Herf's exploration of this treasure trove became the foundation for his fifth book, "Nazi Propaganda for the Arab World," published last month by Yale University Press. A book launch, where Herf will give a talk and sign copies, will be held at 4 p.m. Dec. 1 at the Woodrow Wilson International Center for Scholars in Washington, D.C.

"We hear all the time about diversity and multiculturalism; sometimes they get together and produce wonderful things, like British rock music in the 1960s, and the world is richer for it," says Herf, who has taught at Maryland since 2000. "But sometimes when cultures get together, they bring out the worst in each other, and that's what happened in wartime Berlin."

He knew that the Nazis wanted to extend their "Final Solution" -- the extermination of European Jews -- to the Middle East. But he wondered if he could write a book on the subject without knowing Arabic. Cairo was the multicultural center of the Arab world during and after World War II. Herf wondered what the American Embassy in Cairo was reporting about events during the war. Exploring embassy files in the archives, he learned that American officials there were carefully monitoring Italian and German short-wave radio broadcasts, and in June 2007 Herf found the verbatim, English-language transcripts called the "Axis Broadcasts in Arabic."

While both regimes regularly distributed pamphlets onto the Middle East during the war, they weren't as effective as short-wave radio, Herf says, partly because 80 percent of the region's population was illiterate.

The expertise of prominent Arab exiles in Berlin aided the Nazis in crafting an ideology and rhetoric that would appeal to Arab audiences. They helped alter the message and wording of the broadcasts to suggest in familiar, cultural terms that the Nazis shared Islamic values, such as obedience, community and piety, and that the regime supported Arab independence from "British imperialism," "Bolshevik barbarity" and "Jewish greed."

The broadcasts also show how the Nazis selectively used passages from the Koran to spread hatred of the Jews and of Zionism. Herf asserts that the wartime propaganda offensive was an important chapter in the longer and broader history of Islamic extremism.

A July 1942 broadcast on the Voice of Free Arabism station, "Kill the Jews Before They Kill You," opened with the false statement that Britain had armed Jews in Egypt to rise up against Egyptians when the Nazis drove British forces from the country: "In the face of this barbaric procedure by the British, we think it best, if the life of the Egyptian nation is to be saved, that the Egyptians rise as one man to kill the Jews before they have a chance of betraying the Egyptian people." American University history Professor Richard Breitman, author of "Official Secrets: What the Nazis Planned, What the British and Americans Knew," says Herf's book "contributes greatly to our understanding of anti-Semitism in the Middle East."
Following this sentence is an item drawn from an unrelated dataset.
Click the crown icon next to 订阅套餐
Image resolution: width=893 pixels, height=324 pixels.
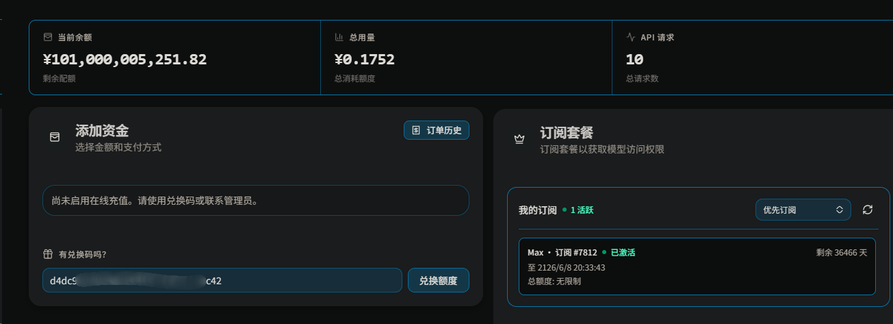pyautogui.click(x=519, y=139)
"Jeffrey showed effectively that there was a kind of fusion of ideology and ideas and attitudes that took place during World War II," says Breitman, who will speak at the book launch. He and Herf agree that much more research needs to be done, some of it at the National Archives in College Park, which Herf called "terribly underutilized."

"The fact that these files were there for 30 years and were not entered into the scholarship is so sobering," says Herf.